Anyway, these BFGs are, like the fraisier, an exercise in construction. Genoise sponge soaked in syrup, chocolate mousse, more syrup soaked sponge, chantilly cream with griotte cherries, another syrup soaked sponge and another layer of chocolate mousse—first flattened with a palette knife then scraped with one slightly bent so we can add a layer of ganache (a joint effort with E.). Then the fun begins. We coat the ganache with chocolate pieces then spray paint it to give it a velvety chocolate look.

Spray painting a BFG

After adding a chocolate covering for the side (to hide the layers) and some piped decoration I’m pretty pleased with my end result. Here it is with chef’s in the photo room.

Two BFG

The afternoon session is devoted to working with eggs. Chef starts off by saying that Paul Bocuse never read CVs. He just asked candidates to cook the Omelette soufflé we’ll be preparing after an Oeuf mollet, sauce hollandaise et poireaux confits. Now, I’ve made hollandaise before (delicious with asparagus and much else) but always cooking the eggs in a bain marie. That’s for wimps, apparently. We have to whisk our eggs in a saucepan measuring the temperature with our hand and moving the pan on and off the heat as we whisk. And whisk. And whisk. And whisk. But eventually we get there and (gently) whisk in clarified butter. Our hollandaise is a little runny as we’re supposed to add lemon juice “Qs”—i.e. to taste or as needed—but my partner thinks there’s a weighed amount and adds all I’ve put ready. Chef, though, is happy enough with my plated result.

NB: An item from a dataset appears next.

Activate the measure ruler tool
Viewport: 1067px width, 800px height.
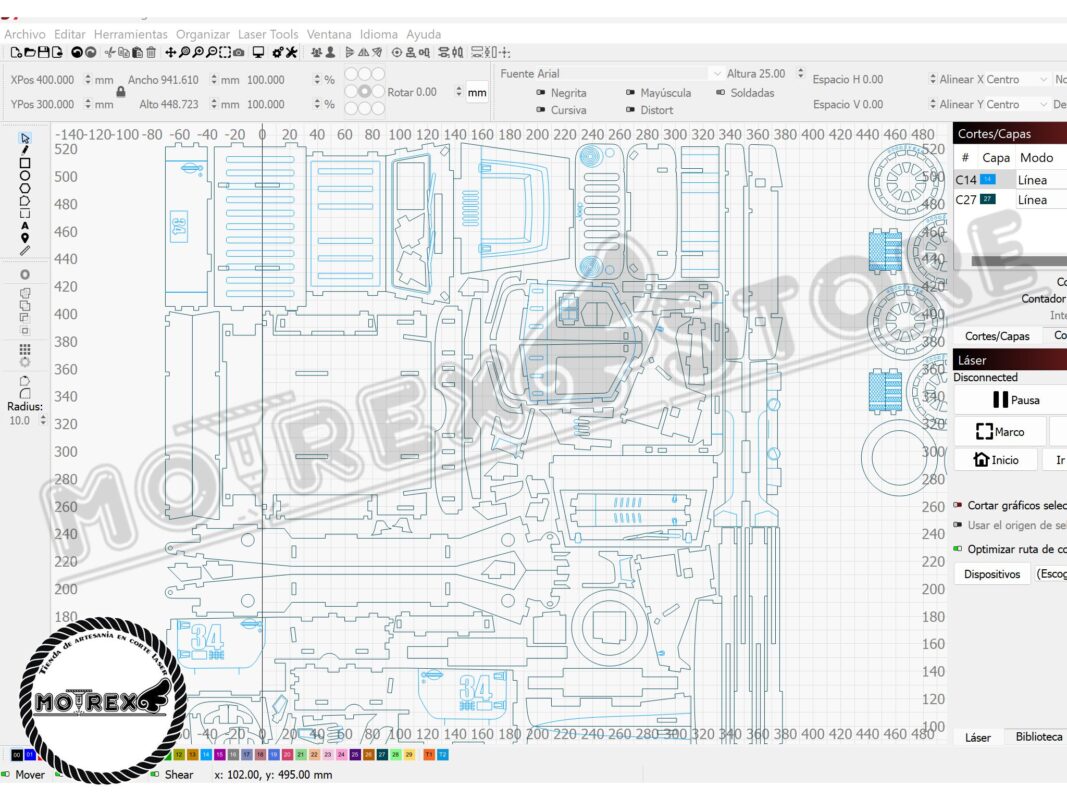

Oeuf mollet sauce hollandaise et poireaux confits

Next up is the Omelette soufflé and I have to admit being pretty chuffed with this. I melt butter in milk, whisk this into egg yolks whisked with flour and some milk then fold in egg whites I’ve whisked by hand. Chef admires the result although commenting, of course, that I’ve overcooked the base—you’re supposed to cook it until it moves freely in the pan but I had so much mixture that it couldn´t actually move so I waited to long. Anyway, chuffedness also because plating this from the pan isn´t easy either. A good end to the second week.

My omelette soufflé

Actually, there’s a better end as J. arrives (a little late, but perhaps best not to criticise one’s personal shopper and laundromat), so there’s a double goûter today.